**** ENTRIES SHOWN ****

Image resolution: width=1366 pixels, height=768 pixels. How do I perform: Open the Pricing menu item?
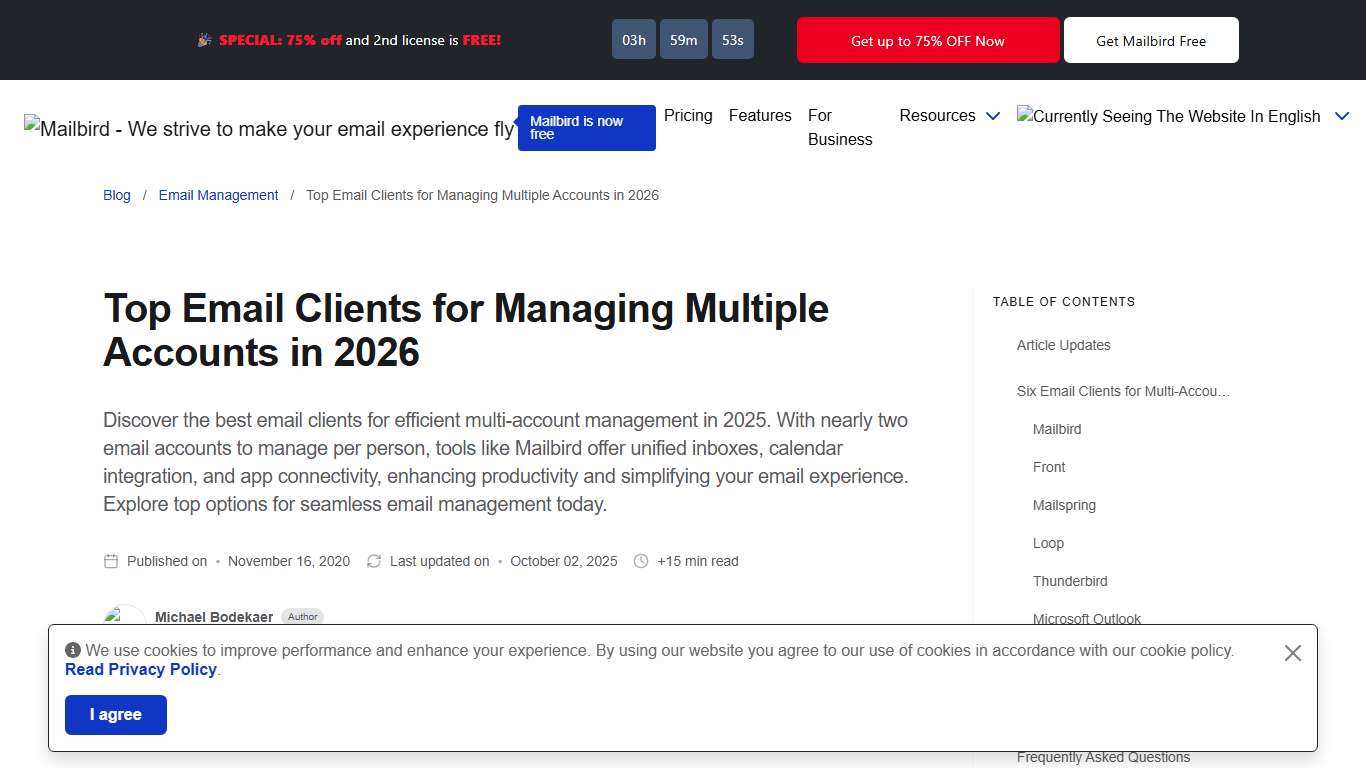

****
**** ENTRIES SHOWN ****

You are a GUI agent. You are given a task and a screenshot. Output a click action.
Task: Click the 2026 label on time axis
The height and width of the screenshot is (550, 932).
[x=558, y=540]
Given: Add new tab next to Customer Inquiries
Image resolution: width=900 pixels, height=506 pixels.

****

- _WHAT IS REQUIRED_: Copy all lines in the listing above where the string "pixels" appears.

- _EXERCISE RESULT_:
Image resolution: width=1366 pixels, height=768 pixels. How do I perform: Open the Pricing menu item?
Image resolution: width=900 pixels, height=506 pixels.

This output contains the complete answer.